> **READING TEXT**:

....................

The Crossrail programme is putting data at the heart of managing an enormous engineering project. Earlier this month, I was one of a delegation who visited Crossrail HQ for a talk with Malcolm Taylor, Crossrail’s Head of Technical Information. Using data to ensure success in large scale project delivery sounds impressive. But what does that mean? What does that look like?
Singing the blue(print)s
It’s all about Building Information Modelling (BIM). Is that just digital blueprints? 3D models and that’s about it? Not at all. At Crossrail, BIM has evolved into an ethos that drives their delivery. What started out as relatively simple digital blueprints has snowballed into a cultural change that puts technical information at the heart of project delivery.
They’re proud to say they’re building two Elizabeth lines, one made of steel and concrete, one made from BIM and GIS (Geographic Information Systems). By building a culture where data is procured, shared and used as a matter of routine, Crossrail has at its disposal a comprehensive digital model of its 70 miles of construction works. Collaborating with a diverse range of data controllers, including energy and utility companies, they have developed a multi-layered digital blueprint that offers a breadth of detail that is breathtaking. They hold comprehensive inventories of components from nuts and bolts to steel girders, each with its own unique ID. And they map gas lines, electricity cables, plumbing, and underground tunnels (to name but a few) to build an interactive model that can be viewed at multiple levels of complexity.

....................

> **DATA BLOCK**:
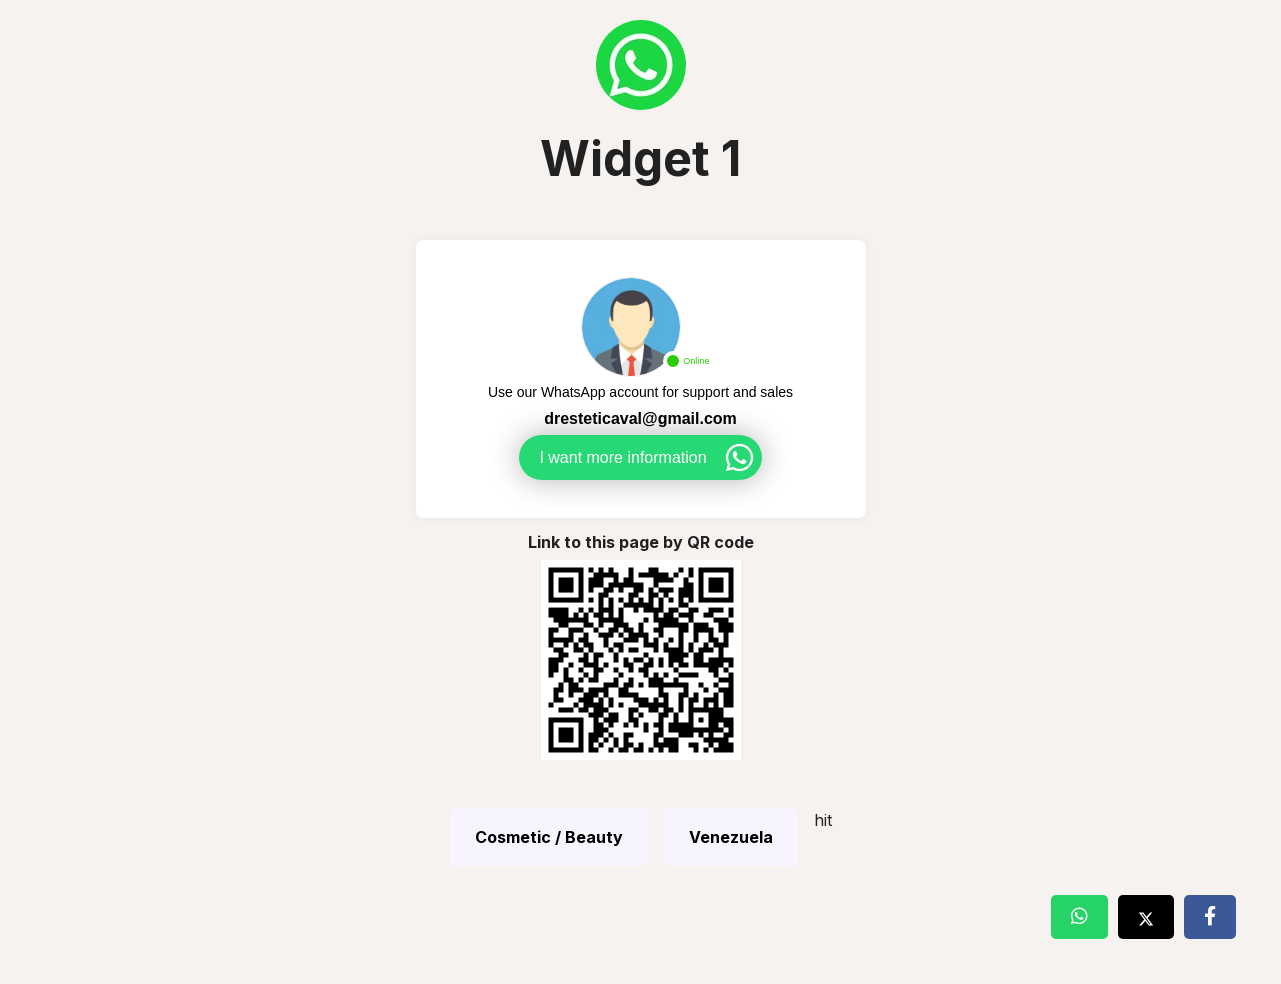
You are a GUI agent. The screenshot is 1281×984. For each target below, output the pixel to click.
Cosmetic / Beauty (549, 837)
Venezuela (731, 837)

....................

> **REQUIREMENT 1**:
Reproduce word for word the part of the text on Crossrail's data use that opens with the words containing "They’re proud to" and closes with "levels of complexity.".
> **REQUIREMENT 2**:
In the text on Crossrail's data use, how many miles of construction works does Crossrail's digital model cover?
> **REQUIREMENT 3**:
Extend the text on Crossrail's data use, picking up after its last sentence.
The listing above is separate material, unrelated to the text on Crossrail's data use.

> **FINAL ANSWER 1**:
They’re proud to say they’re building two Elizabeth lines, one made of steel and concrete, one made from BIM and GIS (Geographic Information Systems). By building a culture where data is procured, shared and used as a matter of routine, Crossrail has at its disposal a comprehensive digital model of its 70 miles of construction works. Collaborating with a diverse range of data controllers, including energy and utility companies, they have developed a multi-layered digital blueprint that offers a breadth of detail that is breathtaking. They hold comprehensive inventories of components from nuts and bolts to steel girders, each with its own unique ID. And they map gas lines, electricity cables, plumbing, and underground tunnels (to name but a few) to build an interactive model that can be viewed at multiple levels of complexity.

> **FINAL ANSWER 2**:
70 miles.

> **FINAL ANSWER 3**:
It doesn’t stop at design documentation - even individual bits of equipment being used are represented in the database. Their barcodes are scanned on arrival on site which is used to identify them so their history and associated details can be stored and retrieved.
Sharing is caring
At Crossrail, data is not just collected but is shared - made available to all who might need to use it. By using a cloud-hosted Common Data Environment (CDE) they are better able to collaborate with a wide range of contractors. Everyone accesses and works from the same shared files, so every time information is edited or amended it is immediately available to all parties. This ensures a common mutual understanding across the project. But don’t underestimate the challenge in implementing this. It took time and effort to get right, a significant part of which was ensuring contractors were on-board with this novel approach.
Crossrail have also developed an app, accessed via tablet by their site foremen. What this means is any foreman with the appropriate credentials can walk into a freshly bored section of tunnel and, by referring to the app, see the full architectural design and how it is supposed to fit into the space around them. Plans are accessed through the app and the work ticked off as and when it is completed. The app automatically updates work plans and even feeds directly into spending approvals so that payments to contractors can be accounted for to a very high level of detail.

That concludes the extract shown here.